§ Page:
(begin)
Tom Stone stepped into Seward High and into Maria McBride's life like a bolt of lightning. He's the perfect guy for Maria-nice, smart, and well-built. There's just one problem: his family. Tom's father is the town's new funeral director, and business is booming. The bodies are piling up thick and fast in Persephone Falls, Alaska, so Dr. Stone keeps Tom up late at night working in the funeral home. And it's clear that Dr. Stone and his creepy assistant, Graves, don't want Maria around. Maria knows Tom was made for her. She's determined to find out what Dr. Stone has against her. When Tom refuses to stand up to his father, Maria begins to stitch together the clues...and finds out that the Stones are into recycling in ways she never could have imagined.
(end)
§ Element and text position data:
(begin)
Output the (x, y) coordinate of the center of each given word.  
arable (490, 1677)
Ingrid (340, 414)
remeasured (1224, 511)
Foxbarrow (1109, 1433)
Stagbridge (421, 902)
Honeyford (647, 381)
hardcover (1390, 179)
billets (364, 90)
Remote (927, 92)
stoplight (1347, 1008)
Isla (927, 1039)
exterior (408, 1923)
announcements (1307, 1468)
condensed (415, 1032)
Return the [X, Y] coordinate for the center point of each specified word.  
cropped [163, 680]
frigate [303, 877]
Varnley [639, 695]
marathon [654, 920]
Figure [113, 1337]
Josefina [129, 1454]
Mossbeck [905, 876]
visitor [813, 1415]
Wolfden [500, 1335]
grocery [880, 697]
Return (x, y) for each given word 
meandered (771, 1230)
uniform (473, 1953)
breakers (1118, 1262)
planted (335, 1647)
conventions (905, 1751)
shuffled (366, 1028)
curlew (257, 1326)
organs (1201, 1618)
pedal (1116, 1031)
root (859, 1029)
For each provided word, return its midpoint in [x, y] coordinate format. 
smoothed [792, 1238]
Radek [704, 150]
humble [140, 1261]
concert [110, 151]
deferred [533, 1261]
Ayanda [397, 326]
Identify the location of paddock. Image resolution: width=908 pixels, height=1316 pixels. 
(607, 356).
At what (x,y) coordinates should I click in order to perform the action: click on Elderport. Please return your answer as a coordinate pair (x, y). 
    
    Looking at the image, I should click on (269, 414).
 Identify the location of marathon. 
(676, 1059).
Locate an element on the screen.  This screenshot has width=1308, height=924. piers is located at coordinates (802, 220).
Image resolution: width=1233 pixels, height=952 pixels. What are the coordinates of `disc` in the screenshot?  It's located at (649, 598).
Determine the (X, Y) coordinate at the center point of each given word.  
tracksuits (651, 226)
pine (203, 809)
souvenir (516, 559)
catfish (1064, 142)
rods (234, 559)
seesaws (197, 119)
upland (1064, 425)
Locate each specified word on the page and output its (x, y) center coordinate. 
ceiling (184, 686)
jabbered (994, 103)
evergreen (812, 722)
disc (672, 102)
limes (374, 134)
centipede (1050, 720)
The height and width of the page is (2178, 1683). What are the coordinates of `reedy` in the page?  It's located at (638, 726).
(end)
§ Written instruction A: Print the stretch of the book blurb from "Tom Stone stepped" through "could have imagined.".
§ Written instruction B: According to the book blurb, why does Dr. Stone keep Tom up late at night working in the funeral home? Answer in one to three sentences.
§ Written instruction C: In the book blurb, what is Tom's father's job?

§ Correct response A:
Tom Stone stepped into Seward High and into Maria McBride's life like a bolt of lightning. He's the perfect guy for Maria-nice, smart, and well-built. There's just one problem: his family. Tom's father is the town's new funeral director, and business is booming. The bodies are piling up thick and fast in Persephone Falls, Alaska, so Dr. Stone keeps Tom up late at night working in the funeral home. And it's clear that Dr. Stone and his creepy assistant, Graves, don't want Maria around. Maria knows Tom was made for her. She's determined to find out what Dr. Stone has against her. When Tom refuses to stand up to his father, Maria begins to stitch together the clues...and finds out that the Stones are into recycling in ways she never could have imagined.

§ Correct response B: The bodies are piling up thick and fast in Persephone Falls, Alaska, and business is booming. That is why Dr. Stone keeps Tom working late at night in the funeral home.

§ Correct response C: He is the town's new funeral director.